◆ **Data listing**
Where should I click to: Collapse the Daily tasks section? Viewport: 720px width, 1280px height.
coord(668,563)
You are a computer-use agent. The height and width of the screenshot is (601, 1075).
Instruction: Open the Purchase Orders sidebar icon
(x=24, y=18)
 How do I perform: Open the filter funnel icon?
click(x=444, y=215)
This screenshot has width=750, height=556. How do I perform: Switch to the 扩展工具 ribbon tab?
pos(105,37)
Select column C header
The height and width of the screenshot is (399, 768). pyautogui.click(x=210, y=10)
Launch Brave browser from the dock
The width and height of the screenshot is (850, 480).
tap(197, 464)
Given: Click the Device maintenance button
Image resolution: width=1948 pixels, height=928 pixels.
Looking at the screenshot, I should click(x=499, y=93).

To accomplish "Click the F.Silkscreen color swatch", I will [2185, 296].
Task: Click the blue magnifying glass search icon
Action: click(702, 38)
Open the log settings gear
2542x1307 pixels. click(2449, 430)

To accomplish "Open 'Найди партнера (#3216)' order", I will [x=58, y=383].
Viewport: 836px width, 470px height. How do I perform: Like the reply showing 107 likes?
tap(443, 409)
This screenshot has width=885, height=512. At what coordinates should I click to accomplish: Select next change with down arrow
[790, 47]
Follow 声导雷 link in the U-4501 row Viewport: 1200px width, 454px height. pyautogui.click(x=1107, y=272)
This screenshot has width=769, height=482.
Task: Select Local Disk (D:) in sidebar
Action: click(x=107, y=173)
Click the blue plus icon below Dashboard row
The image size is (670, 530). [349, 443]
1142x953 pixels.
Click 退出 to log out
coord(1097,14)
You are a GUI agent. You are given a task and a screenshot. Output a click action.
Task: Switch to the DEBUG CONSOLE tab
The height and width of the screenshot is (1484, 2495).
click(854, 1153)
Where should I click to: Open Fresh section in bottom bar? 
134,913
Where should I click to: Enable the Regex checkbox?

◆ **The exercise**
Rewrite all of the rows above, replacing "Viewport" with "Window" and leaving everything else unchanged.

◆ **Correct output**
Where should I click to: Collapse the Daily tasks section? Window: 720px width, 1280px height.
coord(668,563)
You are a computer-use agent. The height and width of the screenshot is (601, 1075).
Instruction: Open the Purchase Orders sidebar icon
(x=24, y=18)
 How do I perform: Open the filter funnel icon?
click(x=444, y=215)
This screenshot has width=750, height=556. How do I perform: Switch to the 扩展工具 ribbon tab?
pos(105,37)
Select column C header
The height and width of the screenshot is (399, 768). pyautogui.click(x=210, y=10)
Launch Brave browser from the dock
The width and height of the screenshot is (850, 480).
tap(197, 464)
Given: Click the Device maintenance button
Image resolution: width=1948 pixels, height=928 pixels.
Looking at the screenshot, I should click(x=499, y=93).

To accomplish "Click the F.Silkscreen color swatch", I will [2185, 296].
Task: Click the blue magnifying glass search icon
Action: click(702, 38)
Open the log settings gear
2542x1307 pixels. click(2449, 430)

To accomplish "Open 'Найди партнера (#3216)' order", I will [x=58, y=383].
Window: 836px width, 470px height. How do I perform: Like the reply showing 107 likes?
tap(443, 409)
This screenshot has width=885, height=512. At what coordinates should I click to accomplish: Select next change with down arrow
[790, 47]
Follow 声导雷 link in the U-4501 row Window: 1200px width, 454px height. pyautogui.click(x=1107, y=272)
This screenshot has width=769, height=482.
Task: Select Local Disk (D:) in sidebar
Action: click(x=107, y=173)
Click the blue plus icon below Dashboard row
The image size is (670, 530). [349, 443]
1142x953 pixels.
Click 退出 to log out
coord(1097,14)
You are a GUI agent. You are given a task and a screenshot. Output a click action.
Task: Switch to the DEBUG CONSOLE tab
The height and width of the screenshot is (1484, 2495).
click(854, 1153)
Where should I click to: Open Fresh section in bottom bar? 
134,913
Where should I click to: Enable the Regex checkbox?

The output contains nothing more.